Die Artikel 12 bis 16 legen den allgemeinen Schutz der Gefangenen fest, etwa dass der "Gewahrsamsstaat" für ihre Behandlung verantwortlich ist (Artikel 12), dass sie "jederzeit mit Menschlichkeit behandelt werden" müssen, jede "rechtswidrige Handlung oder Unterlassung", die den "Tod oder eine schwere Gefährdung der Gesundheit ... zur Folge hat, untersagt ist". Die Gefangenen sind "insbesondere auch vor Gewalttätigkeit oder Einschüchterung, Beleidigungen und öffentlicher Neugier" zu schützen (13). Sie haben "unter allen Umständen Anspruch auf Achtung ihrer Person und ihrer Ehre" (14), Unterhalt und ärztliche Betreuung (15). Sie sind gleich zu behandeln - ohne Unterschied von Dienstgrad, Rasse, Religion und anderen Merkmalen (16).

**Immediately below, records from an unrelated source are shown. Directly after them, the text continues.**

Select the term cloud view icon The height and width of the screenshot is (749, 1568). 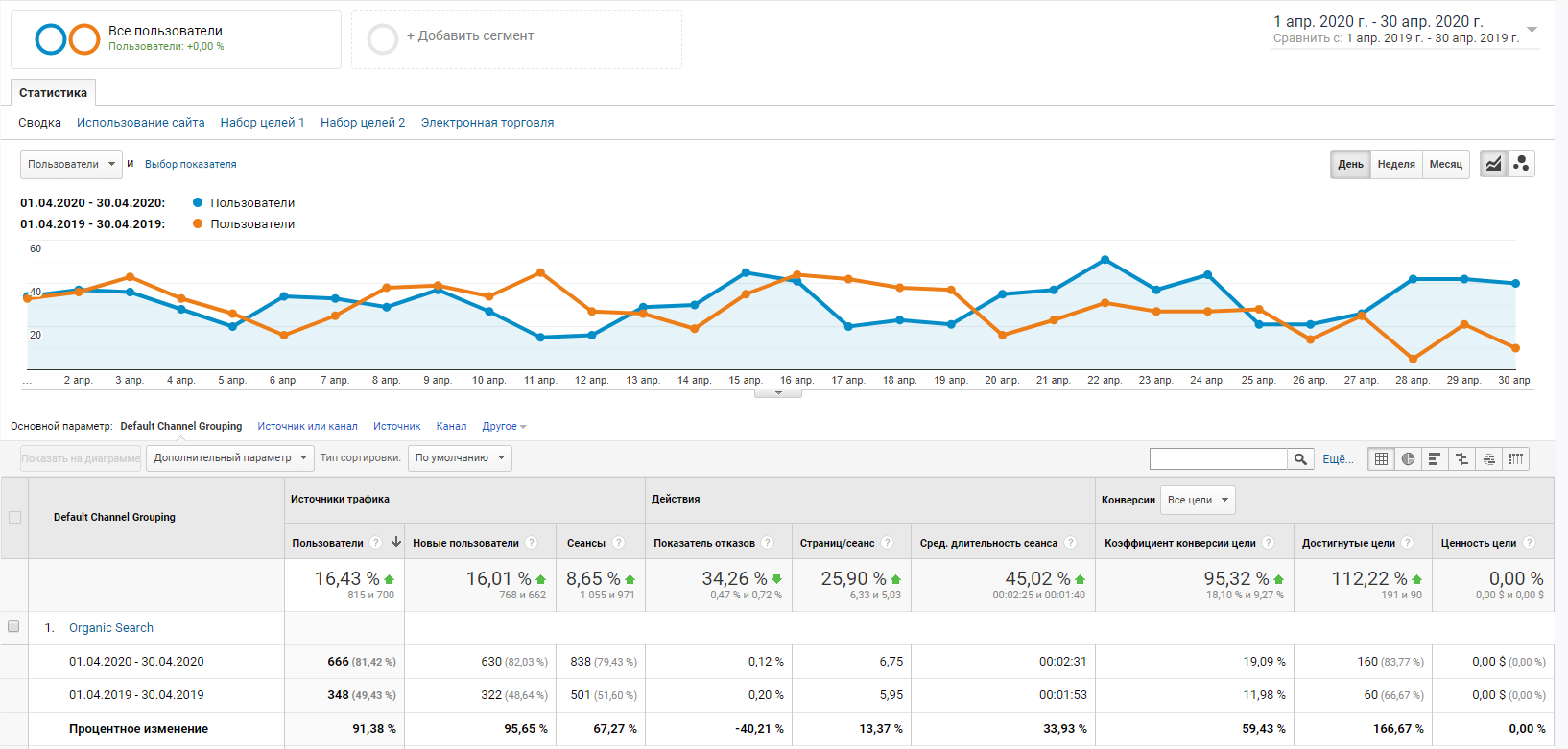[1488, 459]
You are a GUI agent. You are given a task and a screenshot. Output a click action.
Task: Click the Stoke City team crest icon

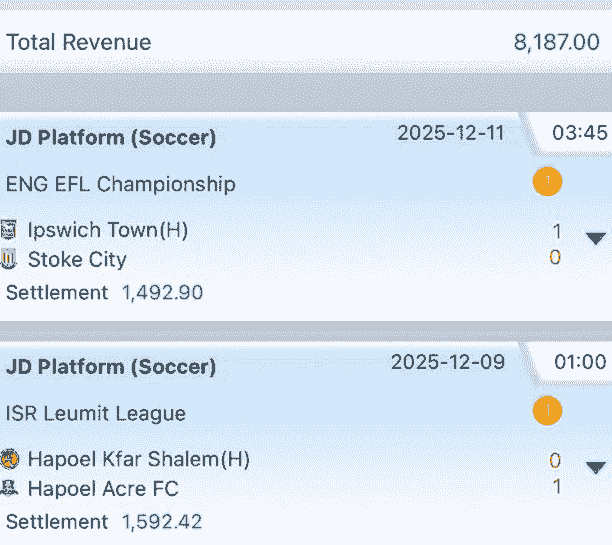[x=10, y=260]
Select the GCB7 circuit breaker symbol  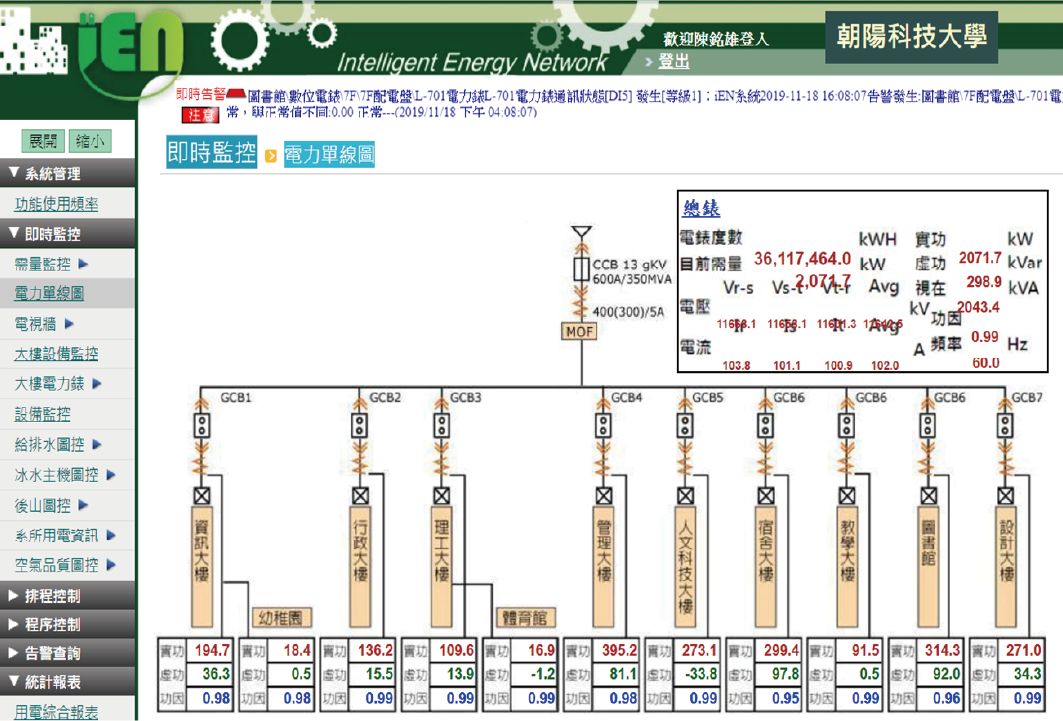pyautogui.click(x=1006, y=426)
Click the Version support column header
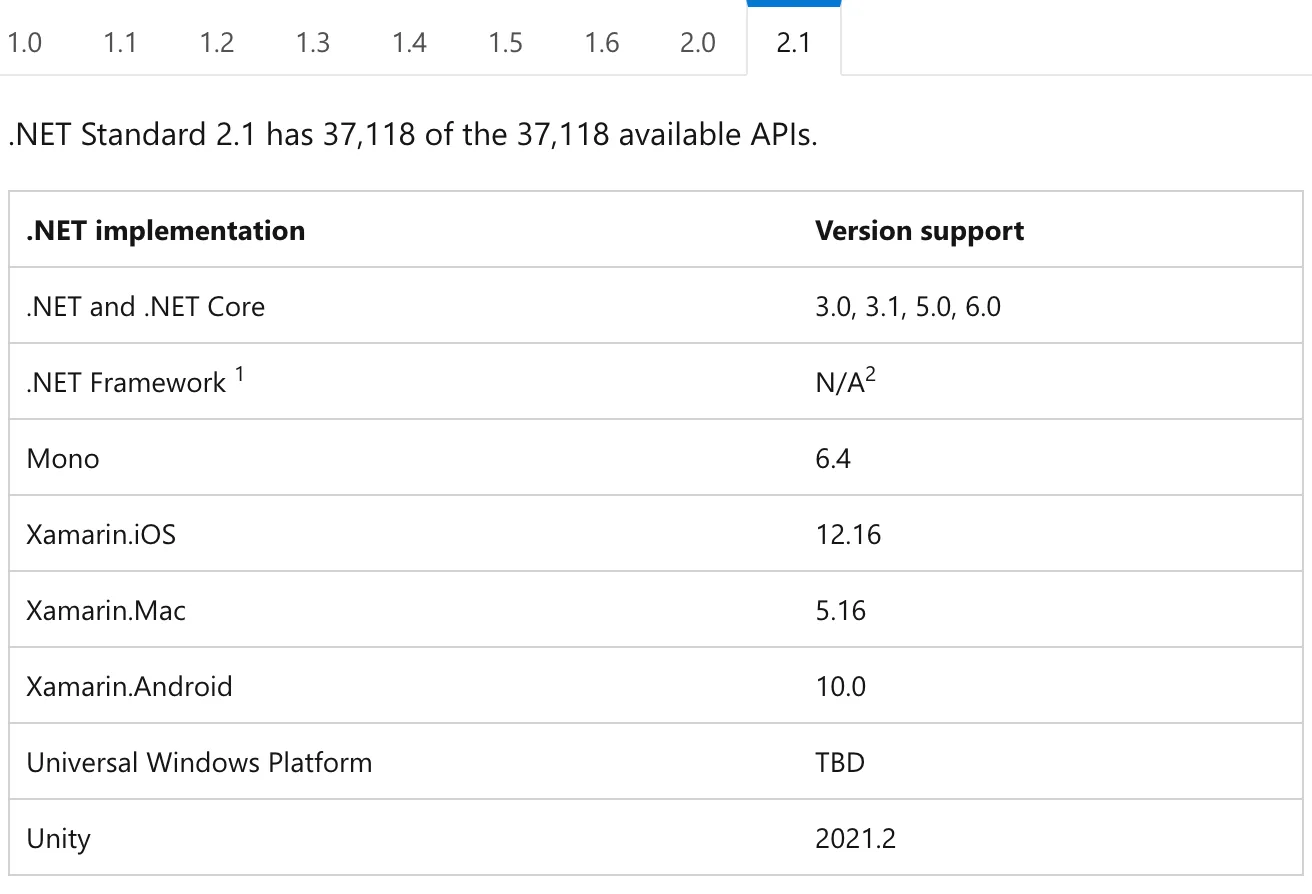 click(919, 230)
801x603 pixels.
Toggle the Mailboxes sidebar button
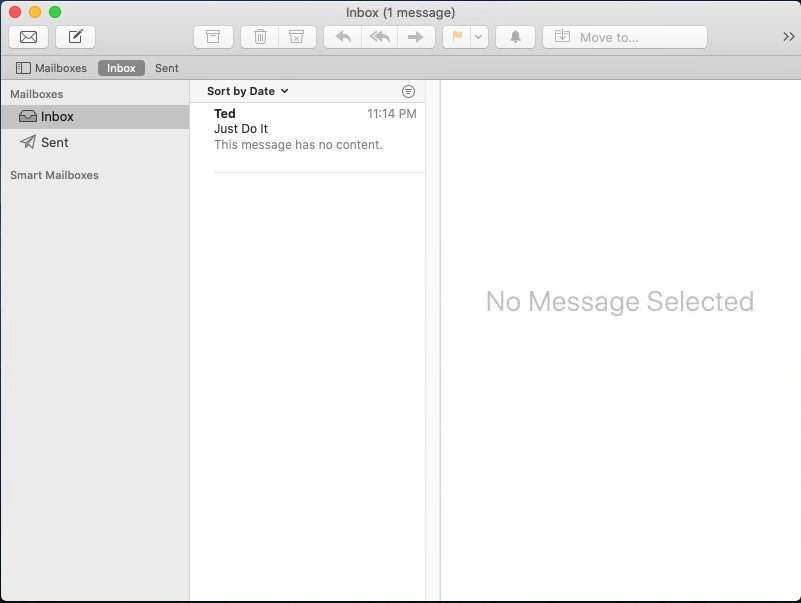(51, 68)
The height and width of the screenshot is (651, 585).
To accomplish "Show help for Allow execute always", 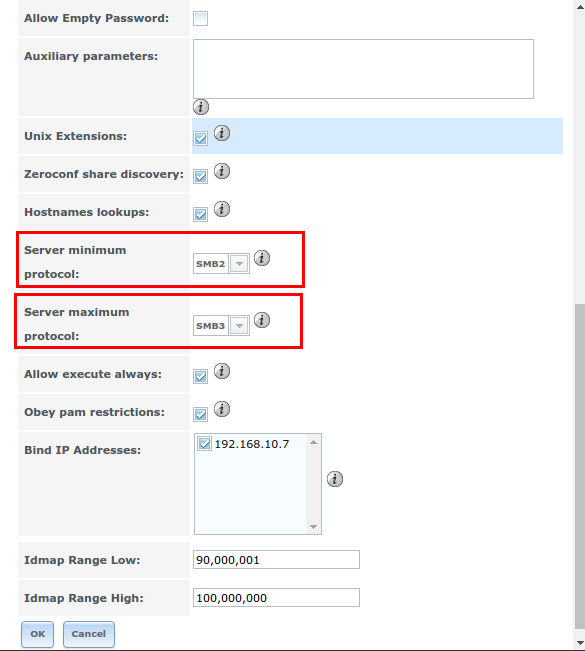I will 222,371.
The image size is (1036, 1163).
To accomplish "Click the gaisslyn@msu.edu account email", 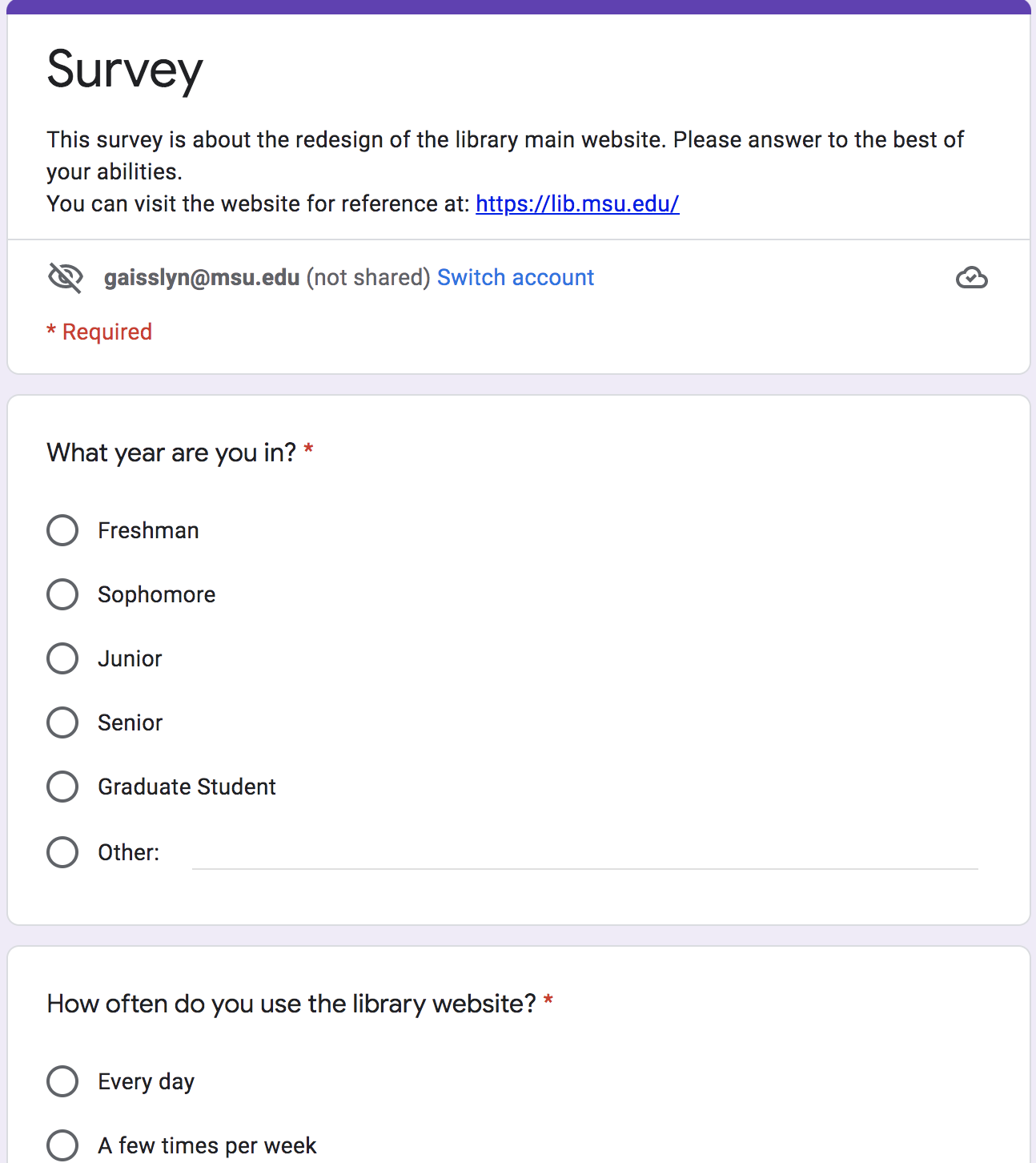I will pyautogui.click(x=202, y=278).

Zehn Artikel über Straf- und Disziplinarmaßnahmen
Gefangene müssen nach ihrer Festnahme nur ihren Namen, Dienstgrad und Geburtsdatum nennen. Zu irgendwelchen anderen Auskünften können sie "weder (durch) körperliche noch seelische Folterungen" gezwungen werden (17). Sie sind "möglichst bald" in Lager außerhalb der Gefahrenzone zu bringen (19). Im Detail regelt Abschnitt II der Konvention in sieben Kapiteln vor allem "Unterkunft, Verpflegung und Bekleidung", "Gesundheitspflege und ärztliche Betreuung", ferner das Recht auf Religionsausübung sowie geistige und körperliche Betätigung.
Unter "Disziplin" ist etwa festgehalten, dass Gefangene ohne Offiziersrang die gegnerischen Offiziere zu grüßen haben (39). Die Vorschriften über Straf- und Disziplinarmaßnahmen umfassen zehn Artikel. Unter Berücksichtigung ihres Dienstgrads und Alters dürfen gesunde Gefangene zur Arbeit herangezogen werden, heißt es in Artikel 49 im Abschnitt III. Auch die Kontakte zur Außenwelt sind im Einzelnen geregelt: Artikel 71 erlaubt Kriegsgefangenen "Briefe und Postkarten abzuschicken und zu empfangen"; die Postsendungen unterliegen allerdings der Zensur. Kriegsgefangene dürfen sich über Vertrauensmänner oder direkt über ihre Lebensbedingungen beschweren (Abschnitt VI). Vertreter des Internationalen Roten Kreuzes haben jederzeit Zutritt zu den Lagern. Nach Ende des Krieges sollen die Gefangenen "ohne Verzug" frei gelassen werden (118).